Excerpt
The researchers warned, however, that the use of the combination must be weighed for each patient because toxicities in the combination were higher than with dexamethasone alone.
But they also said that both regimens have low progression rates as pre-transplant therapy, and both would negate the need for intravenous vincristine-doxorubicin-dexamethasone (VAD) therapy.
The study, coordinated by the Eastern Cooperative Oncology Group (ECOG), included newly diagnosed, untreated patients with symptomatic multiple myeloma. Patients were randomized to receive one-month cycles of oral thalidomide at 200 mg/day plus dexamethasone at 40 mg (103 patients), or dexamethasone at 40 mg alone (104).
“Our goal was to develop safe induction regimens for patients like this, so they could then proceed to more aggressive strategies,” said first author S. Vincent Rajkumar, MD, Associate Professor of Medicine in the Division of Hematology at the Mayo Clinic.
Dr. Rajkumar was the recipient at this meeting of Celgene Corporation's Young Investigator Award for significant research contributions in clinical hematology by a clinician under the age of 45.
The primary study endpoint was best response at four months on an intent-to-treat basis, and the patients' median age was 65.
Among 198 evaluable patients, 63% of those receiving the combination therapy had a response, compared with 41% of those receiving dexamethasone alone.
Response was defined as a decrease in serum and urine monoclonal protein by 50%, verified on two consecutive determinations separated by at least two weeks.
The rapid median time to response—1.1 months—was the same for both groups of patients. Confirmed disease progression occurred within the first four months of therapy in three combination-arm patients and in two dexamethasone-alone patients.

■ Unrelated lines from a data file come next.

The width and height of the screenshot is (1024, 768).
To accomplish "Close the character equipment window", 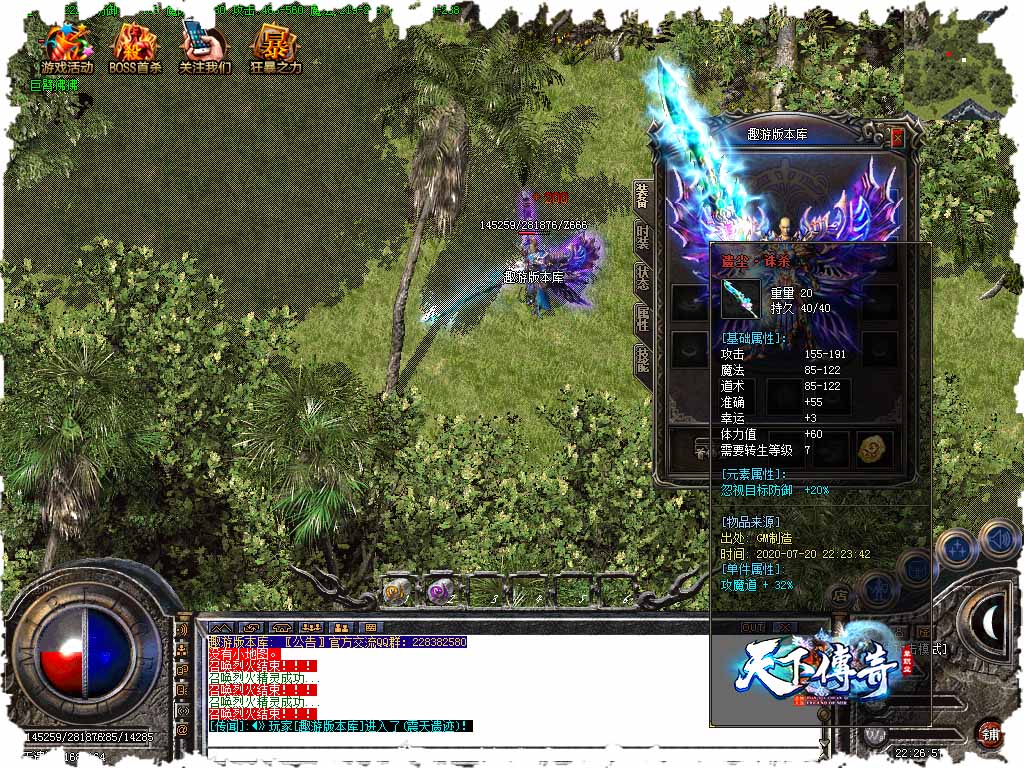I will [x=897, y=135].
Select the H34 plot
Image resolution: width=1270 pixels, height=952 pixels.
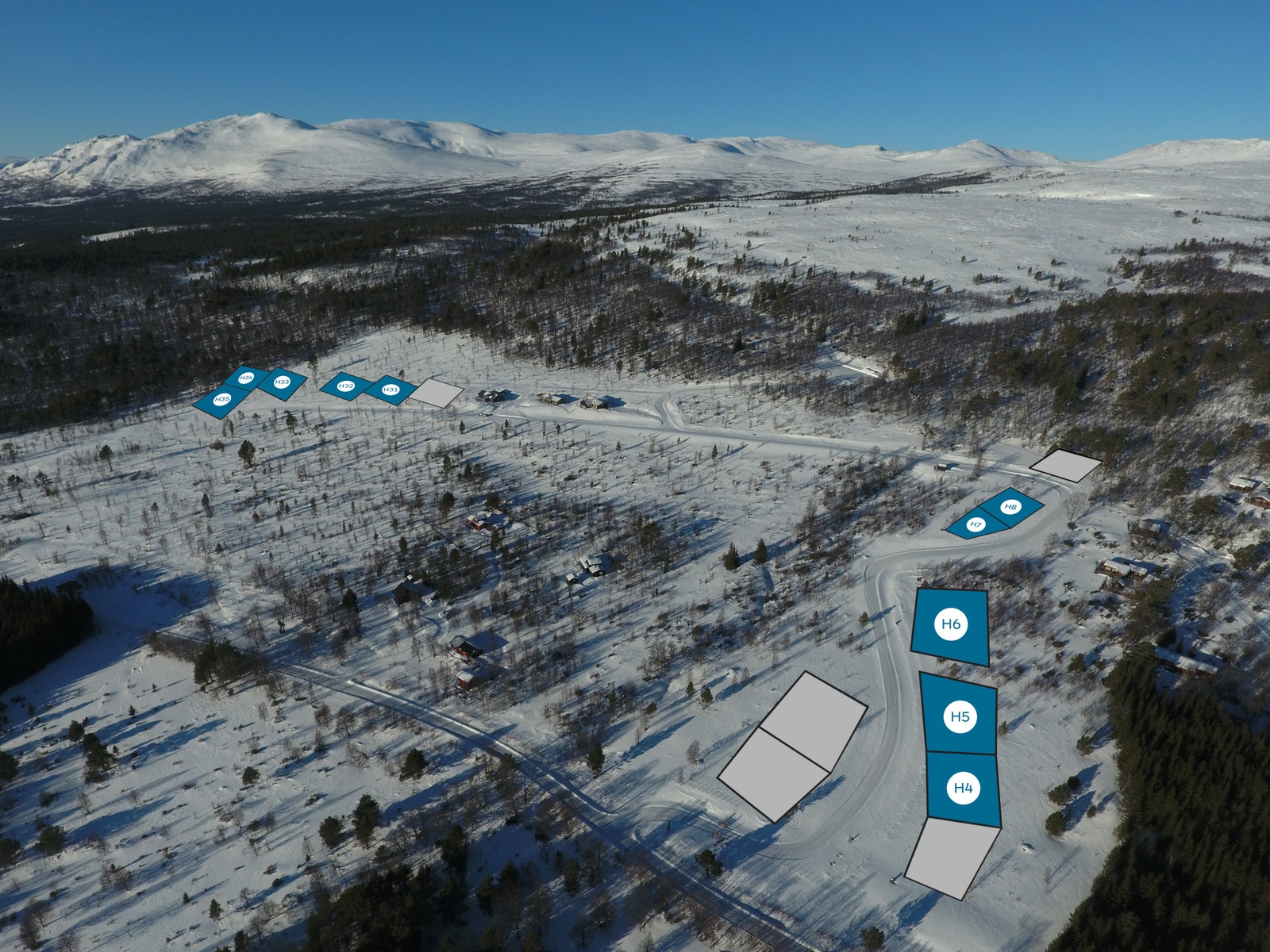[246, 377]
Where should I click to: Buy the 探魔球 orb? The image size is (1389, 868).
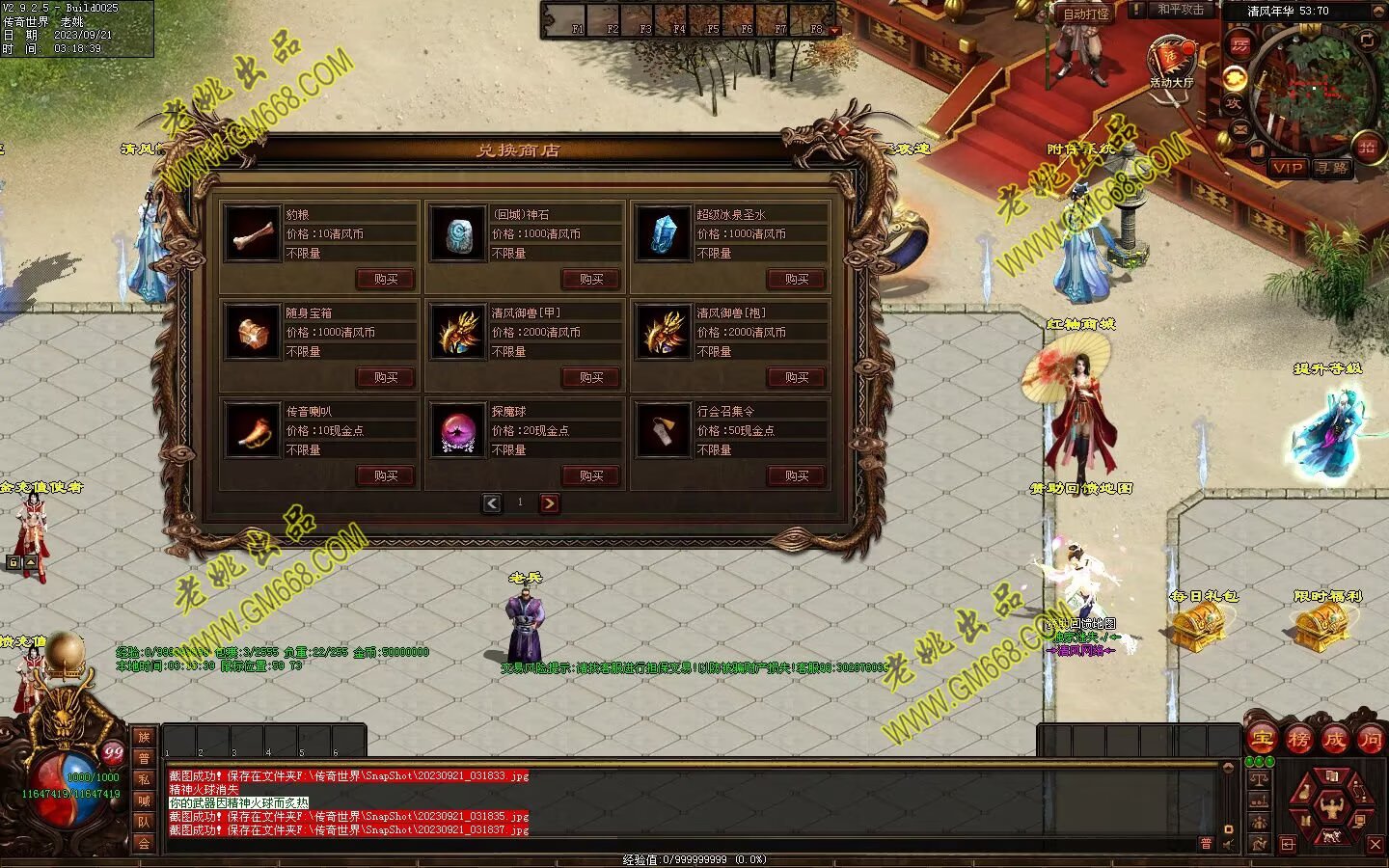[591, 475]
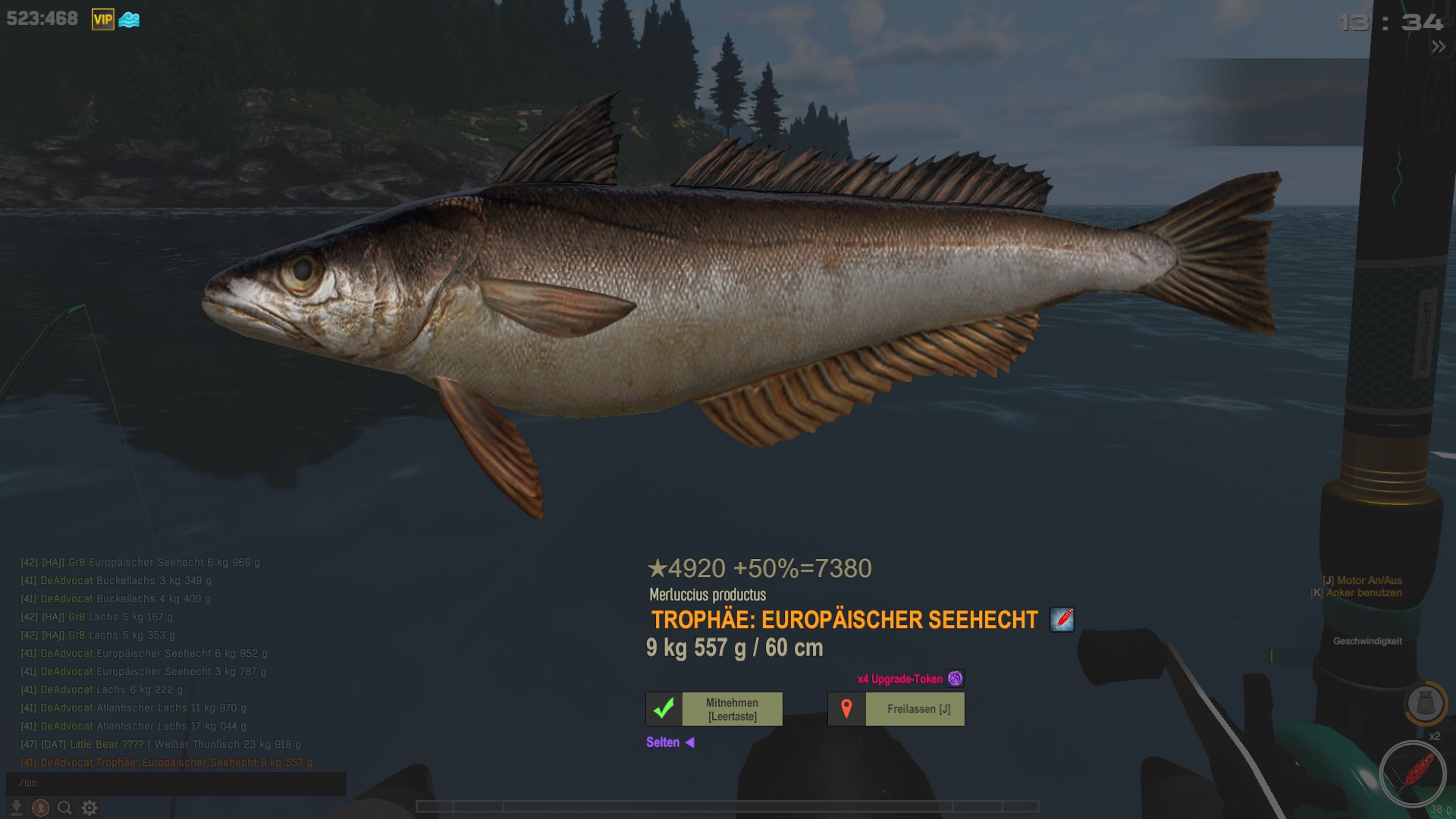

Grade 3 or higher non-hematologic toxicities within approximately four months of initiation of therapy occurred in 68% of the combination-arm patients vs 43% in the dexamethasone-alone arm.
Grade 3 or higher cardiac ischemia occurred in three Thal-Dex patients at four months vs two in the single-agent arm.
“This combination demonstrates a superior response,” Dr. Rajkumar said, “but it should be considered on an individual basis due to the higher toxicity level.